BLACKS AND WHITES (2008; size variable; painted cloth flowers and stems/leaves): Flowers are natural; fake flowers are not natural; painted fake flowers are less natural, not even vaguely resembling the fake flowers; black and white fake flowers taken apart and placed into groups, flowers here, stems and leaves there, seem to be a study of sorts—are they in opposition to one another? Is one the more beautiful while the other does the real work to produce the first? Are both parts that are interdependent? In the context of work about ‘race’, the same questions that may relate to botany may relate to essentialist questions about black people and white people.

BLACKS AND WHITES, detail

THROW ROCKS(2008; 6’long x 4”h x 12”d; polyester screening, thread, rocks): Thinking of racial violence, I thought of a basic weapon—the rock—as a visual for the concept of hate.

EASY: Yard Sign (18” x 24”; metal with acrylic paint; hardware): I’m experimenting with various formats for making images with text in a public arena; this used to be a “For Sale” sign (left at our town dump), so am playing with the framework of that format here.

DRAWINGS: All are 5x7”, ink on paper; series of drawings built from reflections on readings concerning anti-racist whiteness and racial relations in US
• Rugged Individualism
• Tell Me
• Time Adherence
• Whiteness Feels

FACE: 30,000 paper napkins, ten different designs consisting of 20 questions; napkin 6.6”h x 4”w; paper and ink; 2008. Commissioned for an event designed to addressed a race bias event at Williams College, the questions for this project evolved through conversations with students, faculty and staff of color at the College. The napkins were distributed through dining halls and lounge areas in academic and administrative buildings. The goal was to foster conversation between people sharing coffee or a meal.

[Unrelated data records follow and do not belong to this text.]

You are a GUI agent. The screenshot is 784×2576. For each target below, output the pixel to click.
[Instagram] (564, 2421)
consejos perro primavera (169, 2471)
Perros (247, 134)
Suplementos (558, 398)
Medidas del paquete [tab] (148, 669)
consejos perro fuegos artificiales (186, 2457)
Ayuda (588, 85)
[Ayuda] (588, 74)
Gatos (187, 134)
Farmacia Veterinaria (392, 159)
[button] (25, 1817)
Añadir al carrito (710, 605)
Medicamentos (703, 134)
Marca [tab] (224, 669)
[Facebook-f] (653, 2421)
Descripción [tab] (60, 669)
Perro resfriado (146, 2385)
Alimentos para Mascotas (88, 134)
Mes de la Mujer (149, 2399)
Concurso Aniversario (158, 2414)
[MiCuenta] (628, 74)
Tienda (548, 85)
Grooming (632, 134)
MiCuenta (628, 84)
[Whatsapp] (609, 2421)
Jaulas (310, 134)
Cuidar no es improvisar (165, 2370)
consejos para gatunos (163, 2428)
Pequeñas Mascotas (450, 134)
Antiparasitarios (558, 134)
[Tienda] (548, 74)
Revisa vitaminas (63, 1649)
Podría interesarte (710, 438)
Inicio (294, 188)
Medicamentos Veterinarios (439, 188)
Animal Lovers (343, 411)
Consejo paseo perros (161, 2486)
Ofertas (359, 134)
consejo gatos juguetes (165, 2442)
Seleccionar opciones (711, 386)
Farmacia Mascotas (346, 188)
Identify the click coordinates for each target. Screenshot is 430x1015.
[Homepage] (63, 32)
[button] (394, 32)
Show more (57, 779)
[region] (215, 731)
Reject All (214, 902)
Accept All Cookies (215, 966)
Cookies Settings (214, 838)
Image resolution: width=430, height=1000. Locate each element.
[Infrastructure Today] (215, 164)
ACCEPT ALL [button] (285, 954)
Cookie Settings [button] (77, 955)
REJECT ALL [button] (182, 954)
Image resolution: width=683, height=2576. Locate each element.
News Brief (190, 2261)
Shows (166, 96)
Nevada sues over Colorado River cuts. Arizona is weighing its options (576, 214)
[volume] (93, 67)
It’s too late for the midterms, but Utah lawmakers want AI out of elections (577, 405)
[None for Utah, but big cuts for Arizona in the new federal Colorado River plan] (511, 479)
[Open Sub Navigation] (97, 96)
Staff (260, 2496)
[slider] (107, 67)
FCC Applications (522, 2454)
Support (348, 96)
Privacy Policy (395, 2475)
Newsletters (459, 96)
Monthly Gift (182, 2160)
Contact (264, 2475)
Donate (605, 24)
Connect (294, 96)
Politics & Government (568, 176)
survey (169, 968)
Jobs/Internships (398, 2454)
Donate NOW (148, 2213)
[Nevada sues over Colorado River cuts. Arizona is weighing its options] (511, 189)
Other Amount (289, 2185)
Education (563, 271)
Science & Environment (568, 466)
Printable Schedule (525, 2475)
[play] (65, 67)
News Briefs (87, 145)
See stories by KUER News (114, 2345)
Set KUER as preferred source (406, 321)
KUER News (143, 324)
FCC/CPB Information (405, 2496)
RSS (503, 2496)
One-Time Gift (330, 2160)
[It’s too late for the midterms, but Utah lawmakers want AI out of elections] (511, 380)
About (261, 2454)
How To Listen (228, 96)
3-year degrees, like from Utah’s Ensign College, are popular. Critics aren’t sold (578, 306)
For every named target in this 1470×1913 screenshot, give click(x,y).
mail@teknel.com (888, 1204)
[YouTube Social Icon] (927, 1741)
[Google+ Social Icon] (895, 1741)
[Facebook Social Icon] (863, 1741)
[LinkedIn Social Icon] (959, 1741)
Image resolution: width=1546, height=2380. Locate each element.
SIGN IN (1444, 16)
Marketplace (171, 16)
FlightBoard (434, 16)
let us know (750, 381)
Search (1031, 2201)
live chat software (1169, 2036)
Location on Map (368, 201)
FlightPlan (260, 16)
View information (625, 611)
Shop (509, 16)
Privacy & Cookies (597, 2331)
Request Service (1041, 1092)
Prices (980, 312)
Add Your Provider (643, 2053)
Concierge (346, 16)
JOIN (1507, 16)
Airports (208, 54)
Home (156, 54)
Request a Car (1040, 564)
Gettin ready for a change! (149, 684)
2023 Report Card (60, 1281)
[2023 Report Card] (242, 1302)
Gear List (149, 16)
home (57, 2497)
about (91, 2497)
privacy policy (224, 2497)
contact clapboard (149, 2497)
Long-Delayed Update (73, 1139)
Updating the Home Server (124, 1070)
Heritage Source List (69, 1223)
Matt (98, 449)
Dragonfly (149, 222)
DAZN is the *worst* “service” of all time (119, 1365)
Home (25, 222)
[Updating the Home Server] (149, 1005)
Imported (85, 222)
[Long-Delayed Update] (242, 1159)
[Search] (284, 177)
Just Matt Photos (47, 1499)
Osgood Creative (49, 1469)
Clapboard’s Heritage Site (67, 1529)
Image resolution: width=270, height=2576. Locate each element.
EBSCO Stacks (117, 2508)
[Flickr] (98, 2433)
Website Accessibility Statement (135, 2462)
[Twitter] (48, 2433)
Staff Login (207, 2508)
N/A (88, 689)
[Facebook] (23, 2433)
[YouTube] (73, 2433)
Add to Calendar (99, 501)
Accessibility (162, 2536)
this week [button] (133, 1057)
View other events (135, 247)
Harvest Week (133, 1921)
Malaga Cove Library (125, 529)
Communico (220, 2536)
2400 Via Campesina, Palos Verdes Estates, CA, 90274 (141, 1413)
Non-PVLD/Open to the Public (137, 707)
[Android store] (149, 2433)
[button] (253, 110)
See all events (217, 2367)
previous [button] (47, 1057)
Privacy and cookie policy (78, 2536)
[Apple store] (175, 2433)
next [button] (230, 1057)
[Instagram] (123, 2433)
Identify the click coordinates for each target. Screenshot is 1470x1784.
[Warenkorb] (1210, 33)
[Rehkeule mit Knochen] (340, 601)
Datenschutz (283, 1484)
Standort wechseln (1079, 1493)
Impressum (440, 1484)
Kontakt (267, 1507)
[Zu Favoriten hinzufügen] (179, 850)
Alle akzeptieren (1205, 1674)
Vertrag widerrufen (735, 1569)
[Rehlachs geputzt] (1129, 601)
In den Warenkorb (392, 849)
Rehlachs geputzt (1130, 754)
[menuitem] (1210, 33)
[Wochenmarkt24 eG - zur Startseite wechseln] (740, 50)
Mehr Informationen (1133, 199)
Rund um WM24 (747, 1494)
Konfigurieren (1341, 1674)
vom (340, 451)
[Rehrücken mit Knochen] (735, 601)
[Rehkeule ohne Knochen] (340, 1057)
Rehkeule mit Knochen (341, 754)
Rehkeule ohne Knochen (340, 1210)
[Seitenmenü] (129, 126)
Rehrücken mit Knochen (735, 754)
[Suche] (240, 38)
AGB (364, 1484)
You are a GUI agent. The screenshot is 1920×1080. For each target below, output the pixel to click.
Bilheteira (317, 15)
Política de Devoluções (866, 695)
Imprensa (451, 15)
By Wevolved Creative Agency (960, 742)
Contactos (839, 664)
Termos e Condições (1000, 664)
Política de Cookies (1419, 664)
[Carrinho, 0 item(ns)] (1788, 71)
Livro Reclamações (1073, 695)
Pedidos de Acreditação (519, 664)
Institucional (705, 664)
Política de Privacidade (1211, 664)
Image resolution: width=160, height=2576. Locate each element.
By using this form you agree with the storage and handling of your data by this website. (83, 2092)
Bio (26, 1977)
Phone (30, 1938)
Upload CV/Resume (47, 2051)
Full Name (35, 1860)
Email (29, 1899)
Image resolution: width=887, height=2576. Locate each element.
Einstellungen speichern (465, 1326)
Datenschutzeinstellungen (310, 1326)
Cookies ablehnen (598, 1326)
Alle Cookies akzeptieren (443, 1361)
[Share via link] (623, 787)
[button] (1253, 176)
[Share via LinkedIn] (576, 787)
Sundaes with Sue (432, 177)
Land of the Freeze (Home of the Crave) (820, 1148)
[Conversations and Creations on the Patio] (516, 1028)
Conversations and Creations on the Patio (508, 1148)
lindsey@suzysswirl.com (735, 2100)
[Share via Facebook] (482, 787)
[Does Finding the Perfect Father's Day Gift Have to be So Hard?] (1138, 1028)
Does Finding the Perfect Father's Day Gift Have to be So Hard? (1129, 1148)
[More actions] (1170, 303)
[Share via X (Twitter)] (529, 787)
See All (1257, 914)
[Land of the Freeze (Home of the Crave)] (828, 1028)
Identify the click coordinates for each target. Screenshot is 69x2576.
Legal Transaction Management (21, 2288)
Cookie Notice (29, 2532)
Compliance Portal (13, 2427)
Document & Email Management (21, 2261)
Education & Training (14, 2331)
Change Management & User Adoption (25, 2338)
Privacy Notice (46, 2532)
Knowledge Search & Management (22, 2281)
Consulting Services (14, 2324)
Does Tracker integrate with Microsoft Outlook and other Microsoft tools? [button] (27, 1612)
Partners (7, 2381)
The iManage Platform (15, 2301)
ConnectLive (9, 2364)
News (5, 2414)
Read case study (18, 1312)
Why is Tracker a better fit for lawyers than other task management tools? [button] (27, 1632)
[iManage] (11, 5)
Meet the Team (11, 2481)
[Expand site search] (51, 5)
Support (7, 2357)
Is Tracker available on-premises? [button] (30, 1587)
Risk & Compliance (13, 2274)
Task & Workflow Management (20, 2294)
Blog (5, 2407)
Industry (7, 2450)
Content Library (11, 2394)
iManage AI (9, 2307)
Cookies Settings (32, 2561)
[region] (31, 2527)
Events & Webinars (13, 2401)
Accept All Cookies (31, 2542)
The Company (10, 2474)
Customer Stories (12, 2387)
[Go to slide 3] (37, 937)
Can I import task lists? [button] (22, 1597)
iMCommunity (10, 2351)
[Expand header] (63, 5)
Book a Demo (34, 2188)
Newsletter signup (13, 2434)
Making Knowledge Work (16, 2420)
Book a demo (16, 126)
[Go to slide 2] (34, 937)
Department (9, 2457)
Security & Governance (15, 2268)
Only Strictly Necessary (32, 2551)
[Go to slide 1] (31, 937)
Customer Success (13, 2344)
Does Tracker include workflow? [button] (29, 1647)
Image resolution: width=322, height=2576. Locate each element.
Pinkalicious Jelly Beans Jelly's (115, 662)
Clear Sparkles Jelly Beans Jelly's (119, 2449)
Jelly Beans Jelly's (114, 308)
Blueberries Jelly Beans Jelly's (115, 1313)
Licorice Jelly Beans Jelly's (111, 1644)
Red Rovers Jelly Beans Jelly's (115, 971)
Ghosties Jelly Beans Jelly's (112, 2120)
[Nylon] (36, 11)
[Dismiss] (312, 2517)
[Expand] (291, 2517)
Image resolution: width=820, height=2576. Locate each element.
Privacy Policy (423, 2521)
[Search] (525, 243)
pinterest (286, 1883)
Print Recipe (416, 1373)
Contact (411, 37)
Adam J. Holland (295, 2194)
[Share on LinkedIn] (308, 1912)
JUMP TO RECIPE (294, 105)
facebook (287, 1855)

WHITE TRAITS Yard Sign: (2009; 18”w x 12”h; Coroplast, acrylic paint, steel): This yard sign, as well as a number of drawings, put forth “Components of White Culture” as described in Katz, J. (1985). The sociopolitical nature of counseling. The Counseling Psychologist, 13, 615-624. Taken from Sue, D., & Sue, S. (1990). Counseling the culturally different: Theory and practice. New York: John Wiley. The simplicity, absoluteness, and stereotypical homogenization of white people may help to make it apparent to whites the prejudicial judgments whites often have of non-whites.